Given request:
Convert every line of the material below into a numbered list, skipping any blank lines. Leave the pictures out of your answer.

Data:
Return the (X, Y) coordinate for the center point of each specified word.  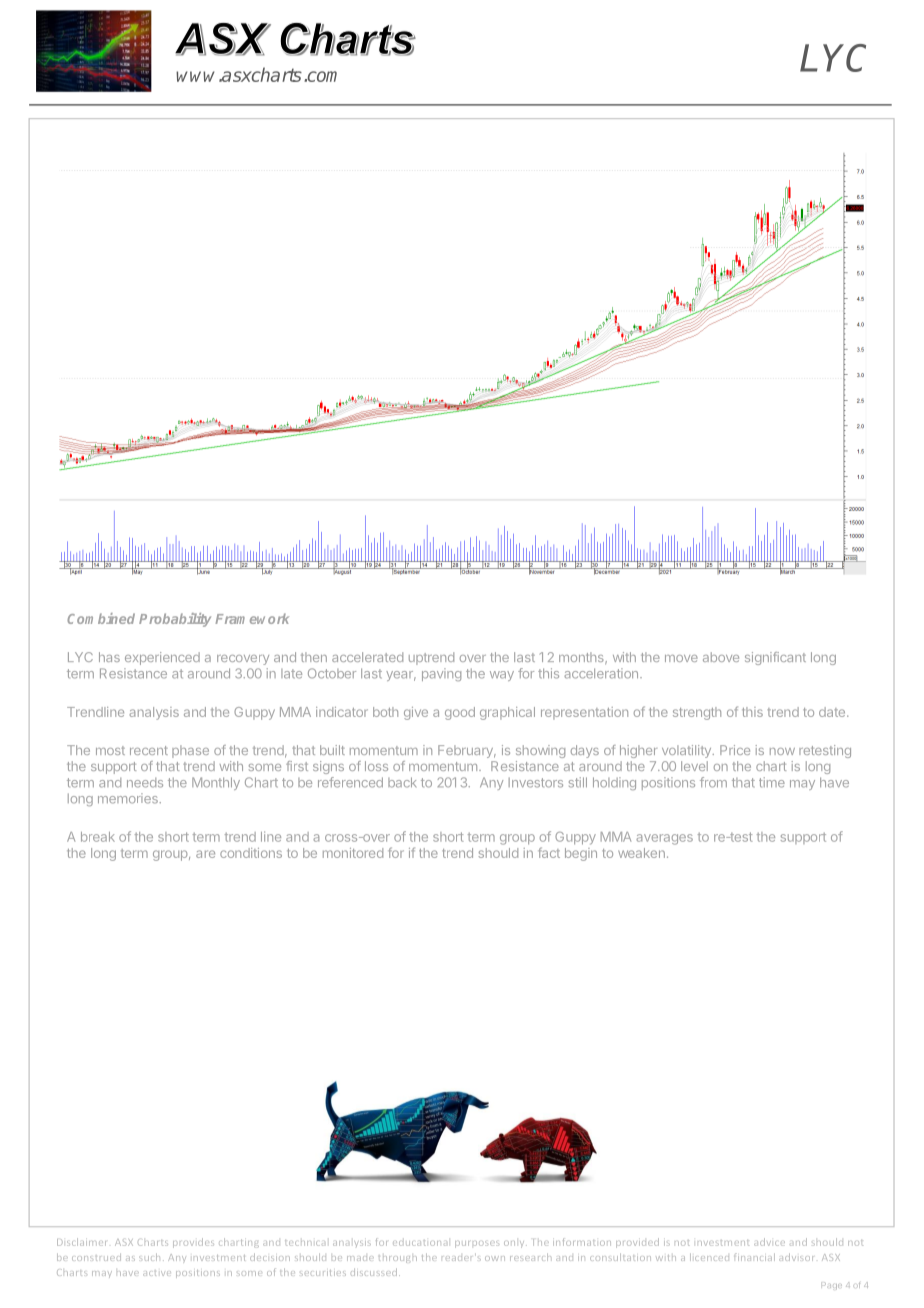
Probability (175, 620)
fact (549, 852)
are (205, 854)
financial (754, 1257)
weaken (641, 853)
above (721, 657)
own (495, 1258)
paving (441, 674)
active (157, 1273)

Full output:
1. Return the (X, Y) coordinate for the center point of each specified word.  
2. Probability (175, 620)
3. fact (549, 852)
4. are (205, 854)
5. financial (754, 1257)
6. weaken (641, 853)
7. above (721, 657)
8. own (495, 1258)
9. paving (441, 674)
10. active (157, 1273)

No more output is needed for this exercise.